EWS #1 - Chile: No Pain - No Game
No Pain - No Game: Fabien Barels start bei der Enduro World Series in Chile verlief nicht gerade nach Plan. Nach einem harten Sturz hat er den Tag dennoch beendet ummäglichst viel Punkte mitzunehmen. Am Ende des Tages wurde bei einem Besuch im Krankenhaus festgestellt, das er sich den Rücken gebrochen hat.
Auch Enduro Pro's wie Fabien Barel gehen mal hart zu Boden. In den vielen Jahren seiner Karriere hat er sich wahrscheinlich schon so gut wied jeden Knochen gebrochen. Genau aus diesem Grunde ist er wahrscheinlich auch so abgehärtet, das er mit einem gebrochenen Rücken noch weiter fahren konnte. Zum Glück hat er sich dennoch im Krankenhaus ausgiebig durchchecken lassen, wo fest gestellt wurde das er einer Lähmung nur knapp entflohen ist. Wir drücken Fabien die Daumen das alles gut verheilt und er bald wieder in die Pedale treten kann.
Sein ganzer Bericht auf Englisch:
Fab's first weekend of EWS did not go as planned. After a big crash on first stage at high speed, Fab kept on riding with high pain for the points...
Suffering strongly from the pain he decided to not take the start and go have check at the hospital.
A fracture of the dorsal vertebrae 8 was found, with 3 apophyses on D7,8,9...
No pain no game!!!
I am not sure I should start it this way but what a day.
I did not expect the first day, the first stage happening this way.
Started the first corner like a 15 year old kids, ripping the sand full speed, drifting, bunny upping the ruts of the others. A feeling where confidence makes you believe nothing can happen. An excitement that even after 20 years of racing, I cannot control...
Half way down the track at 40km/h G out, I go over the bar face plant my head in the sand, bend my back like it shouldn't and fall off 5 meters below the trail.

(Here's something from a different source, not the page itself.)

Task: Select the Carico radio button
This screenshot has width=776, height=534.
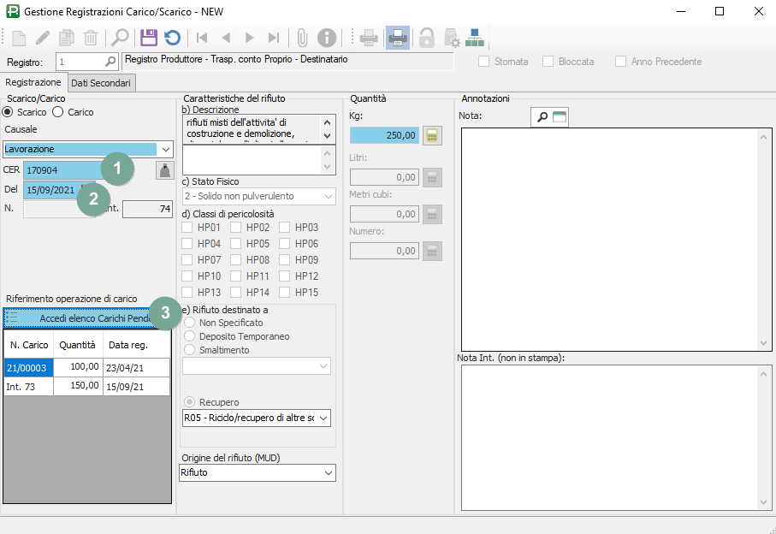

It took me 10min to get out of it with a sore back. I could barely move.
I managed to go back on the bike and cross the finish line to direct to the medical. After a long check, I decided to start the liaison to go stage 2 anyway... Arrived there few minutes before my start. Just time for gel and straight into stage 2 with lots of pain. I manage to hold the day and take 20th place on stage 2 and 9th on stage 3.
This bring me back into 83rd place so in the points.
But tonight I am laying in my bed on my front with ice on my back. Had no chance to recover and feel like a 90 year old men when I try to stand. I know that tomorrow, I will be stiff like hell. Neck and back will be blocked and we will see if I can ride to finish the race.
Should I have pushed today for a couple points? Are the risks worsted? Should I ride tomorrow? Did I plan the first round this way? All questions without answers but the only thing I know, is that I am here to ride bike and give my best to compete. A knee on the floor does not mean that we are off... I would say, don't ever give up!
After a deep night and as expected, the wake up was tough...
Sore neck, sore back. The first moves clearly made me feel that something is not right.
Not simply sore muscle from the impact but
Some defensive feeling that my body want to protect.
After triing to warm up, I realized with the doctors that there was too many risks for the bone of the vertebrae...
I am now on my way to the hospital in Chillan to get it checked and had to give up the race...
It is a hard call for me to start the season but there is only one way forward...
Thanks to everyone for the great support and messages
I sincerely appreciate it.
A close call !
We are racers and determination, dedication are pushing us to give it all every weekend. Our commitment is not so much for the win at the end but to get the adrenaline of giving our maximum... Or should I say "optimum"
After 5 hours in Chillan hospital, a scanner of the head, neck and Back, I was standing in a waiting room with a strong back pain.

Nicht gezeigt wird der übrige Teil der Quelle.